Oobit, a Singapore-based crypto payments app backed by Tether, has launched real-time wallet-to-bank transfers through Brazil’s PIX instant payment system. The integration lets users send USDT and other stablecoins from self-custody wallets directly into Brazilian bank accounts, settled in Brazilian Reais.
PIX, created by Brazil’s central bank in November 2020, has become one of the most widely adopted digital payment networks on the planet. It now reaches approximately 178 million registered users, covering roughly 91% of Brazilian adults.
From beta to bank accounts
Oobit first entered Brazil around October 2025, arriving with more than 50,000 pre-launch users already signed up. The PIX integration rolled out in late February 2026, turning the app from a crypto spending tool into a fiat off-ramp with near-zero friction.

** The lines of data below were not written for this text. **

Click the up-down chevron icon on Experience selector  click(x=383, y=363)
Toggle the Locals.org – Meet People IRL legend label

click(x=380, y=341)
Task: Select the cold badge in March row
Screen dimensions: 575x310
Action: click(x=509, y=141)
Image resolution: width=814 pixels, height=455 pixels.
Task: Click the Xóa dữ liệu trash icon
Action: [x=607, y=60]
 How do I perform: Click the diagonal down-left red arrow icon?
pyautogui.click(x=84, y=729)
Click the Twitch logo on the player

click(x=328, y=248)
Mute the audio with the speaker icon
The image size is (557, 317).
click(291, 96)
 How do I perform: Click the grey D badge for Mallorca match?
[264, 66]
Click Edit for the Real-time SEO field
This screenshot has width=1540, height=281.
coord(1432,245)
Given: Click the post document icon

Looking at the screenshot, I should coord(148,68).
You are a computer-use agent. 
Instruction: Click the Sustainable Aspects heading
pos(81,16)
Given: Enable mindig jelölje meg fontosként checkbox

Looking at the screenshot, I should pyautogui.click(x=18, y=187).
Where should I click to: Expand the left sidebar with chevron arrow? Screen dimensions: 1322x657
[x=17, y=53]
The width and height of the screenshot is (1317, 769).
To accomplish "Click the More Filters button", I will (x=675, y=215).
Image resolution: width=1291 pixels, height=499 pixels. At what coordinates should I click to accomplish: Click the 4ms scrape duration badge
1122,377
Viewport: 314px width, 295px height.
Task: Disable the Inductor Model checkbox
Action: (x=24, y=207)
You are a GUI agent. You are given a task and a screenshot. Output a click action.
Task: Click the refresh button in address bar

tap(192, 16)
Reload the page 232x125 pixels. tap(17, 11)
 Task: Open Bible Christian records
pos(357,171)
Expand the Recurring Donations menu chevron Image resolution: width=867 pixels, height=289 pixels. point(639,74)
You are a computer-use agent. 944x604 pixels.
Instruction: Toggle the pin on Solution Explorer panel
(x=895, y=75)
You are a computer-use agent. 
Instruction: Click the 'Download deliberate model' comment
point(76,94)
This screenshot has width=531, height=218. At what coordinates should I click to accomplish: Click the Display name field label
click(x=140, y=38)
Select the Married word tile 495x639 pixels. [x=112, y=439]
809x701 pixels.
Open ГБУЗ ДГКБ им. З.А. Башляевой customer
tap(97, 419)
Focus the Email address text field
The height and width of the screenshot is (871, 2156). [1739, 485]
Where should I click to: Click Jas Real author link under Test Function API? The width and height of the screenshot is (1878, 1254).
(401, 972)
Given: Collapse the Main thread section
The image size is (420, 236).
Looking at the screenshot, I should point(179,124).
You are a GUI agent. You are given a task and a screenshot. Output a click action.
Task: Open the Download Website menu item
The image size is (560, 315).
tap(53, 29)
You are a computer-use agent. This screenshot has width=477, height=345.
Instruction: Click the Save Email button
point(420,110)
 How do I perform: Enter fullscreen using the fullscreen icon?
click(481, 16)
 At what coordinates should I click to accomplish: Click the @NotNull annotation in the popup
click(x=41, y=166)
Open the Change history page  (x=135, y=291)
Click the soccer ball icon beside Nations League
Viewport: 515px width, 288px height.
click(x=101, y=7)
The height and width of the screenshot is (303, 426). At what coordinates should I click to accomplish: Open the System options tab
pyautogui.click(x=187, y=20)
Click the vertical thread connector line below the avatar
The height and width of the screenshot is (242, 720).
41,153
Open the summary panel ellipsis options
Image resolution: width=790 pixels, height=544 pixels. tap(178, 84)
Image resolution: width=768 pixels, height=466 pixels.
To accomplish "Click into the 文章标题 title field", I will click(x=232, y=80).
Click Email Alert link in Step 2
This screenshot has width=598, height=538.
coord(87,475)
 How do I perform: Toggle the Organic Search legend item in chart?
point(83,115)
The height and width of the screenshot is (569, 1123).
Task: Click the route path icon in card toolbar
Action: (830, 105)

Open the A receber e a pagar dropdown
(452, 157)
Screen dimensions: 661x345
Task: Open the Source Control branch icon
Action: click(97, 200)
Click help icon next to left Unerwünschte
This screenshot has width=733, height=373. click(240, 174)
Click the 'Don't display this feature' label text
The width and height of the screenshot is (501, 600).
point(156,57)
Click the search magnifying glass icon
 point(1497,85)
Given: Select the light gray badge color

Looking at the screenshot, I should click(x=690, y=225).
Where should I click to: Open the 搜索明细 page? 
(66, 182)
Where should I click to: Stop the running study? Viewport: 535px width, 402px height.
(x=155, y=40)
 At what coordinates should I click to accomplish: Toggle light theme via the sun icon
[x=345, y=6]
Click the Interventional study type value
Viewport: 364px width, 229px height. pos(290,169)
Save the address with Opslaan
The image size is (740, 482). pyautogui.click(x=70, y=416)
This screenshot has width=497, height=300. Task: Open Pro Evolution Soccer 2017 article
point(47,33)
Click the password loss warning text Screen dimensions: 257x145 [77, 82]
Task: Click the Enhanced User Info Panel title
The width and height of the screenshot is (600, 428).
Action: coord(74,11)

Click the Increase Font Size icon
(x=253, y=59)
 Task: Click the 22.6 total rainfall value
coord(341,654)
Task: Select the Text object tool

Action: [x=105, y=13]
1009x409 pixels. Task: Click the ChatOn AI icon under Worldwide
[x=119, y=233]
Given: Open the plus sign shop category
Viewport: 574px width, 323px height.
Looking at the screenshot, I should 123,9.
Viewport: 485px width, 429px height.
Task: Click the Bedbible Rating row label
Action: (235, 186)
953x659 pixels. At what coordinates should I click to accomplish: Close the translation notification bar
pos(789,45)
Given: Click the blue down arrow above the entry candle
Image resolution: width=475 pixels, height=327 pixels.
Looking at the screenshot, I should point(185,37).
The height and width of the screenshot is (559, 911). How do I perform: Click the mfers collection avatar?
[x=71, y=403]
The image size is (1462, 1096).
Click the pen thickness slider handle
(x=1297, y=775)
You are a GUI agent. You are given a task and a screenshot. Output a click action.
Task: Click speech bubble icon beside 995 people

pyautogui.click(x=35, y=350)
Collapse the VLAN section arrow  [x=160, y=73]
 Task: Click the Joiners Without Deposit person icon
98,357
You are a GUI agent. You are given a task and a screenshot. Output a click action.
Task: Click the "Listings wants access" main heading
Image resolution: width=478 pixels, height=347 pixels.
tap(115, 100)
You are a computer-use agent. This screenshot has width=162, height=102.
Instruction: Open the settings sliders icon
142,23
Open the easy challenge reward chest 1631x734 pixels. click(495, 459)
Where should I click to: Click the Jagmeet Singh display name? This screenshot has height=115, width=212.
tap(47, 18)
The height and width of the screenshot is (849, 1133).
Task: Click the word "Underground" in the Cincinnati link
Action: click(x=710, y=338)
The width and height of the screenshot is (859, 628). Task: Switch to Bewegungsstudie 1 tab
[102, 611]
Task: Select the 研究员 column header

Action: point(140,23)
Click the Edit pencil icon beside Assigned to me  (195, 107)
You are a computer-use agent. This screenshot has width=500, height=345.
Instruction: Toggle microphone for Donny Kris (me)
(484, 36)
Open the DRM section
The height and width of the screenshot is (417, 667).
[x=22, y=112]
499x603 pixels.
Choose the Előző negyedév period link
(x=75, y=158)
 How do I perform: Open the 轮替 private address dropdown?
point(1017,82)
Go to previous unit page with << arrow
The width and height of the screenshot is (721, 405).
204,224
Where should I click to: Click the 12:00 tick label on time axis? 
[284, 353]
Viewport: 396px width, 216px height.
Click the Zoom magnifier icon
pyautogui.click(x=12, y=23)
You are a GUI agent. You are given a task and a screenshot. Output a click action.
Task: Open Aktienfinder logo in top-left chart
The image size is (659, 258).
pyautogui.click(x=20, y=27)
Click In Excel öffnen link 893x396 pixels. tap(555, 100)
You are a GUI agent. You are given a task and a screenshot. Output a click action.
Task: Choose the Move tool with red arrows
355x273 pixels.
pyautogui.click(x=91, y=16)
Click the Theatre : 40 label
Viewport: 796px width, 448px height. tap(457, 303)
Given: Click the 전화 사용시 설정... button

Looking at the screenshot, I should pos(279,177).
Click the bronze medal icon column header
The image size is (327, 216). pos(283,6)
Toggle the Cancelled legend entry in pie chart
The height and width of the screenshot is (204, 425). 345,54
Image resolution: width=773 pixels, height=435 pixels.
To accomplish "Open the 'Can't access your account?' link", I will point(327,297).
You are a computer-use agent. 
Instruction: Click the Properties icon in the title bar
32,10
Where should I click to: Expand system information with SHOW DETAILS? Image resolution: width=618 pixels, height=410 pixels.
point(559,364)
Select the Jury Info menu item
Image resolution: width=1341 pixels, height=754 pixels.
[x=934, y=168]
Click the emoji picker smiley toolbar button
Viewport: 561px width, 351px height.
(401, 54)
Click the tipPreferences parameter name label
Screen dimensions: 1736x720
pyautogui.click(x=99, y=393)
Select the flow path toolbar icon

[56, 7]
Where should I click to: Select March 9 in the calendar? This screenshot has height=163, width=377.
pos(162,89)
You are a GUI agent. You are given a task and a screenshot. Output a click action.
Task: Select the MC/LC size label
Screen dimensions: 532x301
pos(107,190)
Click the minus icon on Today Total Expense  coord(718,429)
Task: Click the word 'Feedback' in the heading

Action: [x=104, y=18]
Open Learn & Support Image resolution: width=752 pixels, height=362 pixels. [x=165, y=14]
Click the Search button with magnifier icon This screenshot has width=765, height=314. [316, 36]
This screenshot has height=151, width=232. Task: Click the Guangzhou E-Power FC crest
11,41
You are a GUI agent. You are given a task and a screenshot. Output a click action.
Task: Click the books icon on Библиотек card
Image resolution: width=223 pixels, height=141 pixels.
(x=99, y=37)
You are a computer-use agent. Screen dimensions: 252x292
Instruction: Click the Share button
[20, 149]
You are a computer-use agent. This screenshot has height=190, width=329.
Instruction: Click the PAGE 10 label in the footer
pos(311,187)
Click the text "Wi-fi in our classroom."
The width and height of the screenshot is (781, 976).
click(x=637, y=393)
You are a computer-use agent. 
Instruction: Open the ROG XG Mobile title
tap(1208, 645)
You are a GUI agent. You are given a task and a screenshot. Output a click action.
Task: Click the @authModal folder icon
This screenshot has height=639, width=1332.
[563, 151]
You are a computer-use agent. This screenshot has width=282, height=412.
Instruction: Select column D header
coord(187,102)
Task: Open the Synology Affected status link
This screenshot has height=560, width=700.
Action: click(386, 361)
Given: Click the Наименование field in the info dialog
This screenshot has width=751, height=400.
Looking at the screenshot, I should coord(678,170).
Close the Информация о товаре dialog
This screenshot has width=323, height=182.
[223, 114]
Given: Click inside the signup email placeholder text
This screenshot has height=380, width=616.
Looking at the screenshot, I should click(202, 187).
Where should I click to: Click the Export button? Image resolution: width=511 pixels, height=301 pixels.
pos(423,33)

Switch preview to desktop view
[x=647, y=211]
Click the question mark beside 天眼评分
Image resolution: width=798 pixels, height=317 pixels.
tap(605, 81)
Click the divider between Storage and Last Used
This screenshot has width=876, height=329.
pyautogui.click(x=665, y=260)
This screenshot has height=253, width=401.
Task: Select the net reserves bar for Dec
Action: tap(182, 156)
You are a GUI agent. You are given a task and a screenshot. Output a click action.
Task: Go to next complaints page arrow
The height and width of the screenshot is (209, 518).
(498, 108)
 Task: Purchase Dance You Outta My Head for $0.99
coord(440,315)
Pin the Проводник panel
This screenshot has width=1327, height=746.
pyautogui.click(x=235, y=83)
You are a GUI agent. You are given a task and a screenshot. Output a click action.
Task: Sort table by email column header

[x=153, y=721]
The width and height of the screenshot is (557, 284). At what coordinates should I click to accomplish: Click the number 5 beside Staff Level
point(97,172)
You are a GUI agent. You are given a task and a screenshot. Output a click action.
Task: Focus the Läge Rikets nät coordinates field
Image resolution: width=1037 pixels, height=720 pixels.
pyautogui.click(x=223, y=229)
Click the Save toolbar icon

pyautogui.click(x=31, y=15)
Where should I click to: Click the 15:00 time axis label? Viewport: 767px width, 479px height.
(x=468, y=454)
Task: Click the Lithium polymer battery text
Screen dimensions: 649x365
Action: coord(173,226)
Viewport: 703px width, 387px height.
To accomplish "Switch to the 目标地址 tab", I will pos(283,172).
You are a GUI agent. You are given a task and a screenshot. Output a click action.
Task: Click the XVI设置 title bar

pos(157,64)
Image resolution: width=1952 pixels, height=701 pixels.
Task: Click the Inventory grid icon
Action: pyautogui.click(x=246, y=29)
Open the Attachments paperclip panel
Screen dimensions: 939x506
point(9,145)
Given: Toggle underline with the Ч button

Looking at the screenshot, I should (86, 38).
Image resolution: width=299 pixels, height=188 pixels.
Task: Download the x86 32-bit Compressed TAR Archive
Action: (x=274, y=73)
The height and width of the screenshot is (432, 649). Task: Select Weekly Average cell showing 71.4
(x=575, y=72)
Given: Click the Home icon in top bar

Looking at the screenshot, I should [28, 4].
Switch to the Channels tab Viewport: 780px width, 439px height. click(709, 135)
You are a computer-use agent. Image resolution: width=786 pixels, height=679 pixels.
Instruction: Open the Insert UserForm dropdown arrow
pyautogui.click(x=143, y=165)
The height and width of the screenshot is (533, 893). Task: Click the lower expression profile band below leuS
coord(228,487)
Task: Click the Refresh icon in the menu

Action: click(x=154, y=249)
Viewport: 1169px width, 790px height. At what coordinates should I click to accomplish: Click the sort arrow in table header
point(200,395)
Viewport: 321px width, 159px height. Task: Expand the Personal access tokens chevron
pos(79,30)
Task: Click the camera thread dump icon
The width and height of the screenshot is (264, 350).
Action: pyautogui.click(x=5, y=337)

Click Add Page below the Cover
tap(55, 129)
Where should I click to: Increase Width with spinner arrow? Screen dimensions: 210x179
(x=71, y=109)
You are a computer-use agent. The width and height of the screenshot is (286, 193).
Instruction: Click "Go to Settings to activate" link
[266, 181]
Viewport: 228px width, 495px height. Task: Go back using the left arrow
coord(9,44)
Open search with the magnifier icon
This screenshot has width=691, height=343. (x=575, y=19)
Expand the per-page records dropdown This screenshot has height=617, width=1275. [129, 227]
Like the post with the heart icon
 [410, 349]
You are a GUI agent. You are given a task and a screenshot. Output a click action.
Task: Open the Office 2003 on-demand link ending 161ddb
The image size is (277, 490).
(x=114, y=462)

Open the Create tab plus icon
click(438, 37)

During Oobit’s testing phase in Brazil, 92% of all transactions processed were stablecoin spending. USDT alone accounted for 86% of that volume.
The app’s DePay feature extends this functionality globally, enabling tap-to-pay transactions at more than 150 million Visa merchants worldwide. Users maintain custody of their assets in self-operated wallets throughout the process, meaning they don’t need to park funds on an exchange or trust a centralized custodian to spend their crypto.
Brazil’s stablecoin appetite
Oobit isn’t alone in recognizing this opportunity. Bitget Wallet, Bybit Pay, and KuCoin Pay have all integrated similar PIX functionality, creating competing bridges between stablecoins and Brazil’s real-time payment rails.
What this means for investors
For Tether, which backs Oobit, this is a distribution play. Every time a Brazilian user converts USDT to Reais through PIX, it reinforces USDT’s position as the default stablecoin for emerging market transactions.
The self-custody angle adds another layer. Traditional fintech off-ramps typically require users to deposit funds into a platform-controlled account before converting. Oobit’s model, where assets remain in user wallets until the moment of transaction, removes a trust barrier that has historically slowed crypto-to-fiat adoption. It also reduces the company’s regulatory surface area, since it never takes custody of user funds.
Brazil’s central bank has been actively developing its own central bank digital currency, the Drex, which could eventually compete with stablecoins for the same domestic payment use cases. With 50,000 pre-launch users against PIX’s 178 million registered accounts, the addressable market is enormous, but so is the gap between current traction and the scale needed to become a default payment layer.